Sophisticated image processing algorithms, which model and compensate for the distortions of optical recording and perspective, result in full parallax – where further-away objects appear, realistically, to move more slowly than closer objects – white-light-viewable images.
As these can be displayed horizontally and viewed from above, they lend themselves to applications which require spatial precision, such as:
Holograms as art
Digital holograms are now widely assessable though companies such as Zebra and Geola UAB. Geola’s iLumograms are also composed of an array of optically recorded holographic pixels but they are recorded with a three-colour pulsed-laser system.
Geola UAB specialise in the use of film and video as input and allow users to input smartphone video as subject matter. Students enrolled in the Digital Hologram course of the online Masters Degree at the College of Fine Arts, UNSW, where I teach, have their final artworks rendered and printed by Geola as iLumograms.
As with most contemporary digital images, holograms – such as Luminous Presence or Jacques Desbiens' The Broken Window – involve the synthesis of numerous imaging processes, including laser scanning, casting, calligraphy, drawing and computer-graphics modelling.
Earlier and current forms of holography are actively being practised by holographic artists. Experts such as John Perry, a specialist in the rainbow holographic stereogram, and August Muth, who works with dichromated gelatin, are key collaborators.
Today, many interdisciplinary collaborations are contributing to developments in the field of holography.
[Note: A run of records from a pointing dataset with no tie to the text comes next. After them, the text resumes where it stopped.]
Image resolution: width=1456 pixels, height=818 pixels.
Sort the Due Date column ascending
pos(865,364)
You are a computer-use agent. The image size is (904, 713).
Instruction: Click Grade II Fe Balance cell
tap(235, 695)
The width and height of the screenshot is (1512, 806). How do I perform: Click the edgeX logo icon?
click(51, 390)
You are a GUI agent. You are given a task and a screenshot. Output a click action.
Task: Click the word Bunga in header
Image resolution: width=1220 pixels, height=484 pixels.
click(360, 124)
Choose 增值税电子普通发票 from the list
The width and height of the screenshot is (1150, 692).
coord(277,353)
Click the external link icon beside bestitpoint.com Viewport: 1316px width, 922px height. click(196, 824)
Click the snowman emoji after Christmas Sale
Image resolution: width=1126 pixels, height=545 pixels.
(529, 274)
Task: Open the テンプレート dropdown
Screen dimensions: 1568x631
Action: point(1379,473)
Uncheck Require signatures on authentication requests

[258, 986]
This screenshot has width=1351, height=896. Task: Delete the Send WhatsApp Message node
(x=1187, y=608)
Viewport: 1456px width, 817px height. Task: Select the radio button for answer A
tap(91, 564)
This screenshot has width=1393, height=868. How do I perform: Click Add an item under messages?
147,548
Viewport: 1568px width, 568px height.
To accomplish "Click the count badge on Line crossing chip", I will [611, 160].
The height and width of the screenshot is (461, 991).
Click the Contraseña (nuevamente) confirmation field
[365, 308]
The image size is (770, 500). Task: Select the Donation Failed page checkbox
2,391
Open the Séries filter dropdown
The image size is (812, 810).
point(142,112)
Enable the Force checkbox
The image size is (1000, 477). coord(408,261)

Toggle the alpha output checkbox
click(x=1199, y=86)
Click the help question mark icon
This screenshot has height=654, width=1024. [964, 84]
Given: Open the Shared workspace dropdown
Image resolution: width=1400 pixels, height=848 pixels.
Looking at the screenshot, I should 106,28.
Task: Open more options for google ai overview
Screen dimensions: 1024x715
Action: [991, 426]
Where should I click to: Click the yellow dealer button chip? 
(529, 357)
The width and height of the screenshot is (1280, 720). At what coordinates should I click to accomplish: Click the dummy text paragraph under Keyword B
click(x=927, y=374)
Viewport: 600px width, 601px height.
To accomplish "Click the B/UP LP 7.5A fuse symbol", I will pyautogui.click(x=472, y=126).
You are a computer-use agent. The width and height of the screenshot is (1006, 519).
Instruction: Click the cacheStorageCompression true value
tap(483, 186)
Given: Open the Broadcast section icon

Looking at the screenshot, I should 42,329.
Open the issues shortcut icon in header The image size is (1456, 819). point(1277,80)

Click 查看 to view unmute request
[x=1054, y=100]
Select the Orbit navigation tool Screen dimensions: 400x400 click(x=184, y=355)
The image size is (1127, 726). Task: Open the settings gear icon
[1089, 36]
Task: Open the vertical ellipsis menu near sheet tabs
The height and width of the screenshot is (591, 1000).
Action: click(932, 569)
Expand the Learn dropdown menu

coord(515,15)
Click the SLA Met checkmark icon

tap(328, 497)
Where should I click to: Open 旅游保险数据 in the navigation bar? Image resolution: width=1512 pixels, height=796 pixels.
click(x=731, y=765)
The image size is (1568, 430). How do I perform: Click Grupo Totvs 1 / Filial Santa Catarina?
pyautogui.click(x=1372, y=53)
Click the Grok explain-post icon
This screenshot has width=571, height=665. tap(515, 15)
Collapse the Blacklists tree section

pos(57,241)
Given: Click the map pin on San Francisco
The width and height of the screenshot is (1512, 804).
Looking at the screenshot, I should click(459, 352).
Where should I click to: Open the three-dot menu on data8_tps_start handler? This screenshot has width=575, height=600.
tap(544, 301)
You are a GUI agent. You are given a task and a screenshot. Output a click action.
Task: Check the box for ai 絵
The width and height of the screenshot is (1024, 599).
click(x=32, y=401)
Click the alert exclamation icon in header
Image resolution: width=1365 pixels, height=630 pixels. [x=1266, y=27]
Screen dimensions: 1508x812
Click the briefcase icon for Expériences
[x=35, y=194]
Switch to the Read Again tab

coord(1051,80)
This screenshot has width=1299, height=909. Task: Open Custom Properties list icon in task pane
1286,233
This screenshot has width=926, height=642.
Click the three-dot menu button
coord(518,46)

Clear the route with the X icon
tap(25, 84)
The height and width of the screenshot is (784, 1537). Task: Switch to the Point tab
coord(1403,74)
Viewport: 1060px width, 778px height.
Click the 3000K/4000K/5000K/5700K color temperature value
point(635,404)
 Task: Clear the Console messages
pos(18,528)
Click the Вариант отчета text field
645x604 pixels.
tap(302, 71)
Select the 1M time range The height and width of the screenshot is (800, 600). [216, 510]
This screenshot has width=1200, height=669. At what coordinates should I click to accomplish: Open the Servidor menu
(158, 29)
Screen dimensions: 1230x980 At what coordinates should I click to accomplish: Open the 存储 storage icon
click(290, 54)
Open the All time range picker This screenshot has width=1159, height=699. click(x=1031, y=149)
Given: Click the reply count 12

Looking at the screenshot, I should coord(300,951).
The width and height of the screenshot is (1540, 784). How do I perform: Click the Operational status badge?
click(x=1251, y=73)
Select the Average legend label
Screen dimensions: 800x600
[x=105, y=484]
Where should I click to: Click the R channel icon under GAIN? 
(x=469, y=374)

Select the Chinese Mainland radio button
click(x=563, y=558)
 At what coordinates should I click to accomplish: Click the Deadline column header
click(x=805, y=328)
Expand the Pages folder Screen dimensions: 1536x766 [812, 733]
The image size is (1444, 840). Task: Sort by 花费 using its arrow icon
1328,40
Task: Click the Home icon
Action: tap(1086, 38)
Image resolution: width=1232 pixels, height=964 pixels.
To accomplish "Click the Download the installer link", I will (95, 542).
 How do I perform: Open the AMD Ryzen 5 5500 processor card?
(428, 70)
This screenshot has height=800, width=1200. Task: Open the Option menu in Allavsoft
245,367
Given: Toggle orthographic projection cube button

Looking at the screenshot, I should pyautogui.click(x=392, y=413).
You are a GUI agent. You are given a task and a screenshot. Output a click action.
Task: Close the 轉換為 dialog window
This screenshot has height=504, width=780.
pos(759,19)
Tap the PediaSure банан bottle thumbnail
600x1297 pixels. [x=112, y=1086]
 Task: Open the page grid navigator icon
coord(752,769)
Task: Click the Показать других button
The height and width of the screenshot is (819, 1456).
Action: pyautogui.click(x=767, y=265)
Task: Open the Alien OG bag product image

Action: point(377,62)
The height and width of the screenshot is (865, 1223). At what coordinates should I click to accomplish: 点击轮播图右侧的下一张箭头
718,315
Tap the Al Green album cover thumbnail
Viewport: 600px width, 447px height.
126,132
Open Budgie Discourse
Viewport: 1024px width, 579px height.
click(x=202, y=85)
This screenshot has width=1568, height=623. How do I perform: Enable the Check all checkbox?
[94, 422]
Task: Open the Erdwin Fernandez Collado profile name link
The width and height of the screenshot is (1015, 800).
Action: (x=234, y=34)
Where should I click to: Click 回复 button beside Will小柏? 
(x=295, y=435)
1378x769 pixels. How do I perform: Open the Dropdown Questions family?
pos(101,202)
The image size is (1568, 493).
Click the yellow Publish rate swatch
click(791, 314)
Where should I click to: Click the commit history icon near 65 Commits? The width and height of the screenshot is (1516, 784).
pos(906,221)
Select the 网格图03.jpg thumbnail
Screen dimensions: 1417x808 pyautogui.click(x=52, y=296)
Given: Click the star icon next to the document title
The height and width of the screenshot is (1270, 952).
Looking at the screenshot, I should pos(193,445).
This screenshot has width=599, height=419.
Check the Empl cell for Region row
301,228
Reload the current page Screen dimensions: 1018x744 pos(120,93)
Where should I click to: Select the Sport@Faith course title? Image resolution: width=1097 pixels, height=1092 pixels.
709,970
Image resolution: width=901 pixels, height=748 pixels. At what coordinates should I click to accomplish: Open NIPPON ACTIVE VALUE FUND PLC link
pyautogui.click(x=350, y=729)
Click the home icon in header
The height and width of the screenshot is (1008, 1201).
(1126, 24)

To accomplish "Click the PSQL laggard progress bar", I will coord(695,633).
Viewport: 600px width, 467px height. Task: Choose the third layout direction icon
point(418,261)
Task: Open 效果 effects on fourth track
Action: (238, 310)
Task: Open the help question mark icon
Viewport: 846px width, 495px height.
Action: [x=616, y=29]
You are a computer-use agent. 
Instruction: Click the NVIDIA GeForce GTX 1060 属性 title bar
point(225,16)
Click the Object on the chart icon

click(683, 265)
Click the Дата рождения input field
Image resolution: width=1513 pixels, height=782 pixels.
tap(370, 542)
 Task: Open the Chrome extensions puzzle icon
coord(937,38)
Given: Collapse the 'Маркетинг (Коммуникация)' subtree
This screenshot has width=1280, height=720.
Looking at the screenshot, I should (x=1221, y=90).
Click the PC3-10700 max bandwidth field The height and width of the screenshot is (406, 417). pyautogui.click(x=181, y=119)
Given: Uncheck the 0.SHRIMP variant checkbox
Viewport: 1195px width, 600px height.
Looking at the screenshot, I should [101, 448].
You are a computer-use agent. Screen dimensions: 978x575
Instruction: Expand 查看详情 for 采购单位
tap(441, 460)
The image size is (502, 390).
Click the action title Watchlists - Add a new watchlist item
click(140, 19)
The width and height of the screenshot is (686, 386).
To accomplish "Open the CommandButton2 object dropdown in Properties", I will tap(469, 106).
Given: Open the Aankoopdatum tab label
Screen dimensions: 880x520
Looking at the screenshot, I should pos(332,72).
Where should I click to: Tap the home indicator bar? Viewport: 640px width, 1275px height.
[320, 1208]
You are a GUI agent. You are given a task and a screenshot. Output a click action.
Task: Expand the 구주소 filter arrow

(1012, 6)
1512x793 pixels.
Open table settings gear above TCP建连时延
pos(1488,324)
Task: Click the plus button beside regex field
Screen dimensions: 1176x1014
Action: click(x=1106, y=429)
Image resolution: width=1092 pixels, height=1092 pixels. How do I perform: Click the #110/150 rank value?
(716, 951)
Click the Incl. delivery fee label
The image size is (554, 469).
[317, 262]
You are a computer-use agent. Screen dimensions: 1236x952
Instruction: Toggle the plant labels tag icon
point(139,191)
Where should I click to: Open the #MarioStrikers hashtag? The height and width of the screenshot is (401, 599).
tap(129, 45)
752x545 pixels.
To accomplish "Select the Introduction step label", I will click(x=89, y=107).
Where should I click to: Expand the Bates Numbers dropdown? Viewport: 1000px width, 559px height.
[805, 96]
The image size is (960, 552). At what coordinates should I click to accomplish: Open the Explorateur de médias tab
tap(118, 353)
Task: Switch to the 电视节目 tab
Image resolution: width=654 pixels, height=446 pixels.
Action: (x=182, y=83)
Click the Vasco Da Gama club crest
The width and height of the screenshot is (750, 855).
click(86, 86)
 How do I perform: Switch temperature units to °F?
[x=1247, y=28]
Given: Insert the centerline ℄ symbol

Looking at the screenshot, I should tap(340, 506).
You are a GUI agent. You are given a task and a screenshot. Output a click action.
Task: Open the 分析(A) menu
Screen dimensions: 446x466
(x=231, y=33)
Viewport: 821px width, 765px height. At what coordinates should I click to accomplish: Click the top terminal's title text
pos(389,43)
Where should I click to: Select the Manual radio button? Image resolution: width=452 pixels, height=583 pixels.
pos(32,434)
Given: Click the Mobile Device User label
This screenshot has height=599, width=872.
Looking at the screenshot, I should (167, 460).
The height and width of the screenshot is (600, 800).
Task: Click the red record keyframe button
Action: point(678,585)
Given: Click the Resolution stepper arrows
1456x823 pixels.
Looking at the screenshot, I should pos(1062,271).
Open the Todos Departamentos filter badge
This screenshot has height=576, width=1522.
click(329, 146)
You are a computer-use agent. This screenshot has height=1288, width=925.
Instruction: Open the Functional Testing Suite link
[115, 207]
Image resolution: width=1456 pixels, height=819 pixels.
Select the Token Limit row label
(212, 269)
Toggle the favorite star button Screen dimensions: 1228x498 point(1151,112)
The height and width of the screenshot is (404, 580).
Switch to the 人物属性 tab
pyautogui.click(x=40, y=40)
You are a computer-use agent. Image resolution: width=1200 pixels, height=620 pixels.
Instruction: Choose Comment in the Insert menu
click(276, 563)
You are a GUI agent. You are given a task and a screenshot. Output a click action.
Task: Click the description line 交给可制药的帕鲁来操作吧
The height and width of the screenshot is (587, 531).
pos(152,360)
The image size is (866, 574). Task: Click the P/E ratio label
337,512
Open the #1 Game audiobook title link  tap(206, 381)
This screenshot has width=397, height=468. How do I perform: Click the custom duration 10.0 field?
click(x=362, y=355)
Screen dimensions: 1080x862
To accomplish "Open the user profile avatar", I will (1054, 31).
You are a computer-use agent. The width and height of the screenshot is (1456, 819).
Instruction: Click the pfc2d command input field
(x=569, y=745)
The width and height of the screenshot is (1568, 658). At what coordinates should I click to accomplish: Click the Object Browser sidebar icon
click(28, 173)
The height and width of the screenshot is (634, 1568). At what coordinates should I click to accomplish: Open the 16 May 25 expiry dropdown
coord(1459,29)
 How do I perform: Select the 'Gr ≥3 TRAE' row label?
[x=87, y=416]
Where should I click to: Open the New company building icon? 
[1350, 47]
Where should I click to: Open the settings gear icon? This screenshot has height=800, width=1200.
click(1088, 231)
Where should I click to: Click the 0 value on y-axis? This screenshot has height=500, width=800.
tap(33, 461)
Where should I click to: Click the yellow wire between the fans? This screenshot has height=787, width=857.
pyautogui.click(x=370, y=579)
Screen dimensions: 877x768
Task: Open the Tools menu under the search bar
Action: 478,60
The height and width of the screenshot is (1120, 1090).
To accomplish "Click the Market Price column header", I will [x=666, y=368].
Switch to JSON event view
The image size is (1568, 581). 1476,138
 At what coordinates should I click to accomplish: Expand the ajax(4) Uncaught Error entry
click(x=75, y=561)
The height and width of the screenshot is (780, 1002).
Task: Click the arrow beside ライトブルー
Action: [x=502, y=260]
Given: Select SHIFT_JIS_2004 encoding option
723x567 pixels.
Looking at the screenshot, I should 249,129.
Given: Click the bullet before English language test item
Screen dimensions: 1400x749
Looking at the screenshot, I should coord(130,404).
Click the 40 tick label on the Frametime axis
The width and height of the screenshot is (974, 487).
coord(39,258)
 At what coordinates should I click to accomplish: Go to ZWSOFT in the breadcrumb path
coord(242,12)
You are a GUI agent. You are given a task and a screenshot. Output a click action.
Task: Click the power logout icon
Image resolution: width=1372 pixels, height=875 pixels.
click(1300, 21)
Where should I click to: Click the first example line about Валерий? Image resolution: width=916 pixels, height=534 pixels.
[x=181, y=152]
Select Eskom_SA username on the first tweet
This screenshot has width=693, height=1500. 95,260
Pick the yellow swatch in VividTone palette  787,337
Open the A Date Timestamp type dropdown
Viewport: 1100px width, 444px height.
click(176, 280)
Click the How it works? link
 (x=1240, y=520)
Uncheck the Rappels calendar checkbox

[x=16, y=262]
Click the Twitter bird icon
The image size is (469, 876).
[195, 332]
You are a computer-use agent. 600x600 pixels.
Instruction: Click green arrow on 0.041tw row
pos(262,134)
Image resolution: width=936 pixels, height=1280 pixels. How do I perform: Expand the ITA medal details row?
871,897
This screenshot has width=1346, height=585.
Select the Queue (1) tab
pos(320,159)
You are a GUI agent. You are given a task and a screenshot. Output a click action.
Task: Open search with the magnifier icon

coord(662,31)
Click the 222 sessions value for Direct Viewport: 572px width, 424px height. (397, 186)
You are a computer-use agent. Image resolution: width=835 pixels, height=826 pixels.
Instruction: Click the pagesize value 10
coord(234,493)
One such collaboration is the Holoshop ARC discovery project, of which I’m the chief investigator.
Based at the College of Fine Arts, UNSW, this project aims to forge a set of virtual tools (such as three-dimensional templates which can become magnetic) for creating 3D real-time content, inflected with fine-art techniques.
This content can then be displayed on holographic TV and other 3D display systems.
Drawings are made using the Holoshop software, which is being developed for use with the Phantom “haptic” interface.
The 3D drawings made in Holoshop can then be exported and made into synthetic digital and Computer Generated Holograms (CGH).
Researchers at the Australian National Fabrication Facility are currently doing experiments using electron beam lithography to write CGH structures to photoresist plates which can then be viewed as holograms.
Coming to a screen near you
Perhaps one of the most exciting developments in the hologram space is the progress of holographic TV, initiated by Stephen Benton at MIT.
Real-time, moving holograms are currently being researched by the Object-Based Image Group at MIT. The group is developing real-time rendering methods to generate diffraction patterns from 3D scenes with the aim of developing holographic TV as a consumer device within a few years.
They’ve made some progress too: just recently the team managed a successful, real-time transmission of holographic video from a Microsoft Kinect motion-sensor camera (which is normally used with the XBox 360 videogame console) to their holo-video display.
While Tupac’s performance at Coachella served to remind many people about the potential of holographic and holographic-like technologies, the really exciting work, such as the above, is being done by researchers.
Paula Dawson is Associate Professor at COFA.